== RECORDS FOR THIS EXERCISE ==
╔══

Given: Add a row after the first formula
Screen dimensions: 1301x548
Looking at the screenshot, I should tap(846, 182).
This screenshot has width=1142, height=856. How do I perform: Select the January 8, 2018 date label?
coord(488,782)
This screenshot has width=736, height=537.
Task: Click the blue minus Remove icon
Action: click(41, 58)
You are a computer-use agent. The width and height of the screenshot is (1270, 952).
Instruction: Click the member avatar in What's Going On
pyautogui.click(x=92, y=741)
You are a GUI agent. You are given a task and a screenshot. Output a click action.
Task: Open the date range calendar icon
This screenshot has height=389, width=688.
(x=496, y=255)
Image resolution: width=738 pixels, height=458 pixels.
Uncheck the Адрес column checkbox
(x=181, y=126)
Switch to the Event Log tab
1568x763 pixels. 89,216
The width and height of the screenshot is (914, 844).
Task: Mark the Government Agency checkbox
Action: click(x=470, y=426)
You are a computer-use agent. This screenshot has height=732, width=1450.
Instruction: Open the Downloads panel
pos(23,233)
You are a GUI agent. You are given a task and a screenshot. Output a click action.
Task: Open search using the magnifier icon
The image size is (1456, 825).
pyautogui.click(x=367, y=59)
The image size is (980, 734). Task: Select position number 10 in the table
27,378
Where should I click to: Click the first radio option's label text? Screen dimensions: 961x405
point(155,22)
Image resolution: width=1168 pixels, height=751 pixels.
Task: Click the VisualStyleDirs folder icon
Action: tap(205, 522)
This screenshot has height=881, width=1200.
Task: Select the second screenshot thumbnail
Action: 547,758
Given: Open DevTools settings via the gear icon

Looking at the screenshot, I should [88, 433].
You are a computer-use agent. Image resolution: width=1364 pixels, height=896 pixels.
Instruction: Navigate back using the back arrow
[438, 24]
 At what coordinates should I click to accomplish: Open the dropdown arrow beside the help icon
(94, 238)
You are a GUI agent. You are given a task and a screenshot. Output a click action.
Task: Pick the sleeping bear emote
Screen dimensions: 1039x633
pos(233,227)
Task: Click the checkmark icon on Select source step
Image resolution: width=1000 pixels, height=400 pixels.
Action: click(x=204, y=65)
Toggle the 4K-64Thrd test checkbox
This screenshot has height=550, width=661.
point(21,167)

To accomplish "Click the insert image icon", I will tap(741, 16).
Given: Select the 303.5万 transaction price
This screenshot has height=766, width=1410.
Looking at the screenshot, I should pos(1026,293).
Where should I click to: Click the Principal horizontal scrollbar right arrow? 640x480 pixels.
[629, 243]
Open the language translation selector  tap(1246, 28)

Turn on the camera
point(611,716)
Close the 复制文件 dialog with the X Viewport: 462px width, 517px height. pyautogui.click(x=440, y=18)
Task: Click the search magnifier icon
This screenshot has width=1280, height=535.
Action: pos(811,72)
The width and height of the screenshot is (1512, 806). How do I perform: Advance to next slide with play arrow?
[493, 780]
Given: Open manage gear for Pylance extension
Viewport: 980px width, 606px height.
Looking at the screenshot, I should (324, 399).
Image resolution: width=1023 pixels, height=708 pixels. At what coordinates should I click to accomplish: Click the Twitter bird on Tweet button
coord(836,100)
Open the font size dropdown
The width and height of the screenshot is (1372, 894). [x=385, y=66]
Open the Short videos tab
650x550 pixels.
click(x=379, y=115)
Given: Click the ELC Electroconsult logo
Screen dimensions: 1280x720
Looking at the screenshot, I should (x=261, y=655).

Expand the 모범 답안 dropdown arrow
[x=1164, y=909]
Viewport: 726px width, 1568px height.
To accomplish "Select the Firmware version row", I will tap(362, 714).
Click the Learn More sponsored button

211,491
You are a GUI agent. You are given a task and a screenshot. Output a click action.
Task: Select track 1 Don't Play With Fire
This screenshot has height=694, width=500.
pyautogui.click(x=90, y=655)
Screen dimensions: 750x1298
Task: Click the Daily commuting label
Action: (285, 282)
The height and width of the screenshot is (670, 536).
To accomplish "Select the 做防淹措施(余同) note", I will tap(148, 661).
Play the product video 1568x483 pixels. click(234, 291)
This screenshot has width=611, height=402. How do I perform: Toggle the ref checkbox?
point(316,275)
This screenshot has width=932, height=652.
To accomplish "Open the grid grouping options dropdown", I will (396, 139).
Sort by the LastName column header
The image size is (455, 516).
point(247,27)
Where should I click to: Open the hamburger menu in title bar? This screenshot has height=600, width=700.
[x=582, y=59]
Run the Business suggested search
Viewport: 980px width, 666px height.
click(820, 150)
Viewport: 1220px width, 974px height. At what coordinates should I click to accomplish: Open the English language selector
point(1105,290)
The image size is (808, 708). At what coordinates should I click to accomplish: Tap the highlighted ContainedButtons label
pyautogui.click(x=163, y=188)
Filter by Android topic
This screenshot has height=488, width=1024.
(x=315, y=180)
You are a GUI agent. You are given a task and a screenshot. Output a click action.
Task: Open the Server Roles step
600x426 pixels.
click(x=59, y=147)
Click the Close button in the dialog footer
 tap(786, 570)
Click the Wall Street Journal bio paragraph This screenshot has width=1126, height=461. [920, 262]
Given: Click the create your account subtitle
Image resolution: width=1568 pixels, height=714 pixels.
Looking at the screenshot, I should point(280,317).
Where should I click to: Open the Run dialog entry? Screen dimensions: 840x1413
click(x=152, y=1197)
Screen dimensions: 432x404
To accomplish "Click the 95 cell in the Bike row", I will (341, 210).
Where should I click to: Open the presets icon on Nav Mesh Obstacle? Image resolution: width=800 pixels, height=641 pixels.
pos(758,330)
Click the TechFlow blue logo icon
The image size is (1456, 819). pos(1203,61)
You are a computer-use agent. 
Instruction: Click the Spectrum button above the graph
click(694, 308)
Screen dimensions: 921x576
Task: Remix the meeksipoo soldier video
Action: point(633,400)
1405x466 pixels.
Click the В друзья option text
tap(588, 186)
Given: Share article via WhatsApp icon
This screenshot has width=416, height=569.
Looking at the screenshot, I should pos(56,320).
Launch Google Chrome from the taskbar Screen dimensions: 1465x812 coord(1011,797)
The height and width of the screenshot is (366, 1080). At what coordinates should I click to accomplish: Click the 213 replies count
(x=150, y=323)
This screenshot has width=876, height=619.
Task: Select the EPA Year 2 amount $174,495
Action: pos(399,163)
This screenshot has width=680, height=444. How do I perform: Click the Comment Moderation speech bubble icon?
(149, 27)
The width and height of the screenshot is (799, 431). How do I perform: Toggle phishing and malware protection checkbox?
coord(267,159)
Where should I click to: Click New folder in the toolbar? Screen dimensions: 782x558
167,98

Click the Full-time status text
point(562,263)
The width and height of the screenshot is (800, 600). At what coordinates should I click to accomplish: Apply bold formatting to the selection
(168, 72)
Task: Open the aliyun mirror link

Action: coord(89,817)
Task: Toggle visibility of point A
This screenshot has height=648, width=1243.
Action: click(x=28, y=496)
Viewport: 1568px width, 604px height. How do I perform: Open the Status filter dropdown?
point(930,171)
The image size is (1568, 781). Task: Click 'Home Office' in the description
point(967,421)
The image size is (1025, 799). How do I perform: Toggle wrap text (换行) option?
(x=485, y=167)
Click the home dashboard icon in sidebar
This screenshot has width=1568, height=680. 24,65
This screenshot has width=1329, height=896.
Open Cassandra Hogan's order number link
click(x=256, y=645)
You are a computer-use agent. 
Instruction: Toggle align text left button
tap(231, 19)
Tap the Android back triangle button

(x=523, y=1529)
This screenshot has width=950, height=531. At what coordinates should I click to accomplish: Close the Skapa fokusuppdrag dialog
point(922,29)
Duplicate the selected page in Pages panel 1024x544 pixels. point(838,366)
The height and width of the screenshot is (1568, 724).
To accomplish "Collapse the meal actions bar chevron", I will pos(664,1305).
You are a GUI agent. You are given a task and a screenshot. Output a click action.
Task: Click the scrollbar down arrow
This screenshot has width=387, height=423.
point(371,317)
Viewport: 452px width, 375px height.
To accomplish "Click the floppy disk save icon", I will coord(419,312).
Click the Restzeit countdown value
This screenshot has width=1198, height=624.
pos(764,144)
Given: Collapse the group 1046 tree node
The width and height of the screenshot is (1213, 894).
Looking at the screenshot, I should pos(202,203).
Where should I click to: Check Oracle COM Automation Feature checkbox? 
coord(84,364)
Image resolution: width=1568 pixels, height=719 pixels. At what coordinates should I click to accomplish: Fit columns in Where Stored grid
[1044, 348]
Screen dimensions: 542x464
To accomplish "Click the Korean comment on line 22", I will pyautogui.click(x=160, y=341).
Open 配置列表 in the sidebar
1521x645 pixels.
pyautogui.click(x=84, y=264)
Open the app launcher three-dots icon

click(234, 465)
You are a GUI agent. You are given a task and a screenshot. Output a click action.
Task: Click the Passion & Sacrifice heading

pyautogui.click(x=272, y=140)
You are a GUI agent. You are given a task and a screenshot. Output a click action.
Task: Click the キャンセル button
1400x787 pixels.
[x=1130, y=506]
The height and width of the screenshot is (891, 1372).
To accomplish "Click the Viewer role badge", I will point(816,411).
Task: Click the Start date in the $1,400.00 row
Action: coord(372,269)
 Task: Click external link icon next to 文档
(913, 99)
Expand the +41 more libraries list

╚══

== HOW TO COMPLETE THIS TASK ==
Whichever lines of the data include the word "Collapse", pull them out.

== RESPONSE BELOW ==
To accomplish "Collapse the meal actions bar chevron", I will pos(664,1305).
Given: Collapse the group 1046 tree node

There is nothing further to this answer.